Dans le Hep Taxi! ertébéen, pressé de choisir entre le Bien et le Mal, Daniel Darc joue la carte du « mort en puissance ». Drôle de drame.

C’est un taxi, de nuit évidemment, dans lequel embarque le survivant des années poudre et du tube Cherchez le garçon de Taxi Girl (1980). Doté d’un nouvel album solo archi-mélancolique, le très beau Amours suprêmes (Universal), Daniel Darc installe sa drôle de carcasse dans le véhicule croisant les néons décolorés des rues bruxelloises.  » Je suis parano, j’ai rien pris, mais là, j’ai carrément l’impression que l’on me prend en photo.  » Bien vu Daniel, toutes ces caméras sans opérateur visible te mettent en boîte pour Hep Taxi!, émission de service public qui tente d’éviter le tout promo en privilégiant les déambulations de la route et de l’esprit.

LE BIEN ET LE MAL

Darc répond aux réflexions de Jérôme Colin, bien décidé, semble-t-il, à trancher la question délicate du Bien et du Mal. Autant dire qu’avec Darc, cela revient à essayer de peser le vent ou de manger la pluie. Non pas qu’il n’ait pas conscience de ses « excès », mais pour lui, les choses sont claires:  » Qu’est-ce que tu veux foutre d’une vie pénarde? « , répond-il au chauffeur qui le moralise sur les dangers d’une vie dissolue.

Darc nous entretient de sa famille,  » Mon père est mort, ma grand-mère est morte à Auschwitz, les autres, je ne sais pas. On est très cosmopolites (…).  » Et prend soin de demander la configuration familiale de l’interviewer:  » T’as de la famille? Des enfants? Combien? (…) Trois mômes! Tu vas continuer ou t’arrêtes-là? »

ATTENTION, DANGER!

Pas sinistre pour un sou, Darc se révèle doué en matière d’humour noir. Lorsqu’il joue à l’harmonica une version rustique de La pluie qui tombe, Colin applaudit, glissant toutefois qu’il est le  » plus petit public du monde« . Darc rétorque:  » J’ai connu pire, une fois il n’y avait qu’un mec et il lui manquait une jambe » (rires). D’autres thèmes sont abordés: l’amour qui engendre le mystérieux.  » Dès que tu commences à baiser, t’aimes la voisine » et une intéressante discussion prophylactique sur les morpions garantis expérience perso. Oui, on rit et on s’accroche, comme Darc s’accroche à sa bouteille de Baileys, revêtue d’un vain plastique bleu.

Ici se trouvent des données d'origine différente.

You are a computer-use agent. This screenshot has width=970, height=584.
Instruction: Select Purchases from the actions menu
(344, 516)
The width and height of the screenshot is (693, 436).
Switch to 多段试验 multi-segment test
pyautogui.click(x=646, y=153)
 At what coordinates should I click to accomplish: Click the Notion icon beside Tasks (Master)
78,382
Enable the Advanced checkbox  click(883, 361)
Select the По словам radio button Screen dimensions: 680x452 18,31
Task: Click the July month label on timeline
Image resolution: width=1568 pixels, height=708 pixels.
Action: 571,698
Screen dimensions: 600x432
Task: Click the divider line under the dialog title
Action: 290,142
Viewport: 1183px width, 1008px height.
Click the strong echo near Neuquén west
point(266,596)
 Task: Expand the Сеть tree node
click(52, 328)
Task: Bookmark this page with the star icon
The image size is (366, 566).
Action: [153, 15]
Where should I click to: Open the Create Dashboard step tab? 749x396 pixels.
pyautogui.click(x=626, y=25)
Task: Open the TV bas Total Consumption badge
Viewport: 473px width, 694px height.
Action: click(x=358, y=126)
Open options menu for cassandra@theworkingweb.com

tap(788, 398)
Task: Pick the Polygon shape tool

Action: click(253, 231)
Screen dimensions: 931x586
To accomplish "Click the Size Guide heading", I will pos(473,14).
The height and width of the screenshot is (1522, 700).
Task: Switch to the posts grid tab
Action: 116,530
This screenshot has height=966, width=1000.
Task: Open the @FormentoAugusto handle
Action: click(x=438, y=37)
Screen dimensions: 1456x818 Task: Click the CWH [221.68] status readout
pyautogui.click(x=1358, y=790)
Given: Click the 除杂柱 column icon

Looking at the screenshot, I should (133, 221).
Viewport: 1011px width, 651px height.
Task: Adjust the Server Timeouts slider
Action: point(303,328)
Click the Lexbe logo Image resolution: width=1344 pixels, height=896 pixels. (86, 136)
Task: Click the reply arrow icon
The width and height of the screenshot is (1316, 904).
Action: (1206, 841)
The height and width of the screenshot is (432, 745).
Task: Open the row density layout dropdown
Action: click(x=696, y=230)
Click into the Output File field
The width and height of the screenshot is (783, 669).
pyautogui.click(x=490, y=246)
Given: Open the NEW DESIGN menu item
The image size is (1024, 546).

Les images d’archives défilent: on y voit un beau gosse, posant au jeune homme moderne des années 80. Mais le look vintage se dégrade, y compris dans le Taxi. Darc finit par descendre de la voiture pour écouter un trio de jazz et là, courbé, voûté, cassé, la note globale du « danger » s’affiche violemment à l’écran. Un peu plus tard, Jérôme Colin montre un visage, le sien, qui ne traduit plus ni le Bien ni le Mal. Juste l’effroi.